Gerardina Trovato (born 27 May 1967) is an Italian singer-songwriter.

Background 
Born in Catania, Trovato started her career as backing vocalist, then, put under contract by singer-discographer Caterina Caselli, she took part at the 1993 Sanremo Music Festival with the song "Non ho più la mia città", ranking second in the newcomers section. The song achieved critical and commercial success and launched her career.

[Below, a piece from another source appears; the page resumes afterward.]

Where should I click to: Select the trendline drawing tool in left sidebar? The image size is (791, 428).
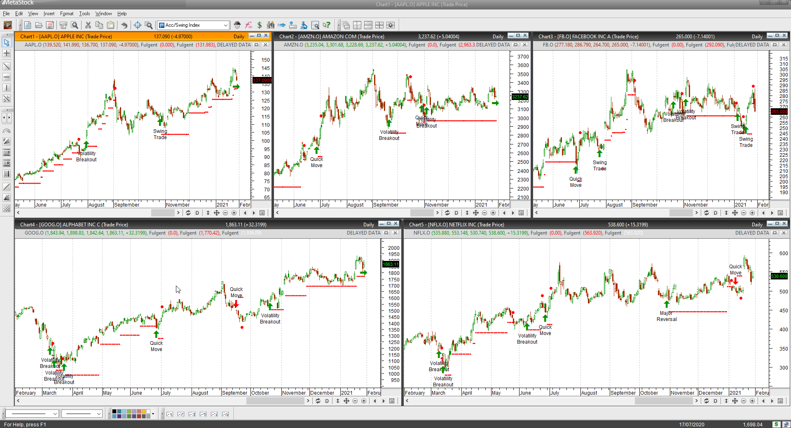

In the Summer she was the opening act in Zucchero Fornaciari's concerts.  

The following year Trovato come back to the Festival, this time in the Big Artists section, and ranked fourth with the song "Non è un film". In May, se toured with the tenor-singer Andrea Bocelli; the couple also made a duet, "Vivere", written by the same Trovato and included in the Bocelli's album Romanza. 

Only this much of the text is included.